* Work instructions
Go through the records and copy each line where the string "computer" occurs.

···

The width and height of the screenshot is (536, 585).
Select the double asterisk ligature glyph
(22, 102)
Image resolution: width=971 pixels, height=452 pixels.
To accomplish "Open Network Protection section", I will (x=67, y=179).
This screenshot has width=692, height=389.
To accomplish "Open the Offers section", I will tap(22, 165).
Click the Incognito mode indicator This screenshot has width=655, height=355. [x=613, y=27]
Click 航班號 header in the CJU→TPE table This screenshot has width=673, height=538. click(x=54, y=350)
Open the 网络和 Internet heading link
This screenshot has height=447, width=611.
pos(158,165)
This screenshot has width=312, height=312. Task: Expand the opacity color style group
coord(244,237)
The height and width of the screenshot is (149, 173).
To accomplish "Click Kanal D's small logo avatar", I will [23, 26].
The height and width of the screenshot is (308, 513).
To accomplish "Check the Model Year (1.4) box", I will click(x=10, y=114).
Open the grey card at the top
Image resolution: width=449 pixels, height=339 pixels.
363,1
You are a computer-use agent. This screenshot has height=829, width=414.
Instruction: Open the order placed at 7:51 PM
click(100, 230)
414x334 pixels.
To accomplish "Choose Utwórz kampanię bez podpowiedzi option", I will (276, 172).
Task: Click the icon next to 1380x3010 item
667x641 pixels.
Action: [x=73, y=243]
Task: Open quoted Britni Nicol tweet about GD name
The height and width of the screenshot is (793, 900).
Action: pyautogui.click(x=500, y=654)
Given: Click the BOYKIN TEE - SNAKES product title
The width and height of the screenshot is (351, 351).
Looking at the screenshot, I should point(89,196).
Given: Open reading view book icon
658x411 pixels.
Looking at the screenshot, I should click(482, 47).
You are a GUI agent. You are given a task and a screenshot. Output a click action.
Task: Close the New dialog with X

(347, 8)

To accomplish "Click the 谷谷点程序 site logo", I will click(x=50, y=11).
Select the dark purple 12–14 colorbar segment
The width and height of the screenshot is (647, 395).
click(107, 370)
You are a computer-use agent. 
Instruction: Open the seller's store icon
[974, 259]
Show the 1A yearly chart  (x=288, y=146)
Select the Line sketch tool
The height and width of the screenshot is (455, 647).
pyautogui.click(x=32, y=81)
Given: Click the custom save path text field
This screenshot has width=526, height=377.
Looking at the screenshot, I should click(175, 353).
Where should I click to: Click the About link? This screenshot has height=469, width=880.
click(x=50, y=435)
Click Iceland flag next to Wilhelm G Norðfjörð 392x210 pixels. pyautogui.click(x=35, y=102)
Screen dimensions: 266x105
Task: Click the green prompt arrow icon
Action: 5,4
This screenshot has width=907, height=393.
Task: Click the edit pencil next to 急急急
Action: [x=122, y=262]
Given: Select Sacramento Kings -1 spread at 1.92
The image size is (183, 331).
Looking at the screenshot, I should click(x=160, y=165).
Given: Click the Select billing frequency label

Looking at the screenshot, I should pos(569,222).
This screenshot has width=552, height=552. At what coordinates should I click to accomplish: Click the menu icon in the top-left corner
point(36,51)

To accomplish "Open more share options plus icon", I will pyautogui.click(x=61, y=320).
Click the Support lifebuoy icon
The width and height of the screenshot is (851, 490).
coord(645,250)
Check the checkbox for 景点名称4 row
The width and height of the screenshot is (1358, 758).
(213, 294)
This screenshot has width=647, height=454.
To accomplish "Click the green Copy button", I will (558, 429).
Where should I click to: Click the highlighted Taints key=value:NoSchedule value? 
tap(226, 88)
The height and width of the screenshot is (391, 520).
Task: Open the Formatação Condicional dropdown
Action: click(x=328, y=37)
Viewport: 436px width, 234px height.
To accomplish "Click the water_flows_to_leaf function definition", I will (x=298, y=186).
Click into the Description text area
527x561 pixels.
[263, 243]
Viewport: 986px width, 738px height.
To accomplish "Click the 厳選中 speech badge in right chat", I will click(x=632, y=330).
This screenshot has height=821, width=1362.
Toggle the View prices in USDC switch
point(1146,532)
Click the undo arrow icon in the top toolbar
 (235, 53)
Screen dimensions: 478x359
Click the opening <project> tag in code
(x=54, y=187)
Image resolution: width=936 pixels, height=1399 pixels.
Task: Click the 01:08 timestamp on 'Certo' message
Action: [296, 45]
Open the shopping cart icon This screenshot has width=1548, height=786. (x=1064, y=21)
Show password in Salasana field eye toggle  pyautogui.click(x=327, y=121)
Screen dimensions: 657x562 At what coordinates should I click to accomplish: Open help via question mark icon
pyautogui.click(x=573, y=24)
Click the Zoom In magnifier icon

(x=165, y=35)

···

* Solution
You are a computer-use agent. This screenshot has height=829, width=414.
You are a computer-use agent. 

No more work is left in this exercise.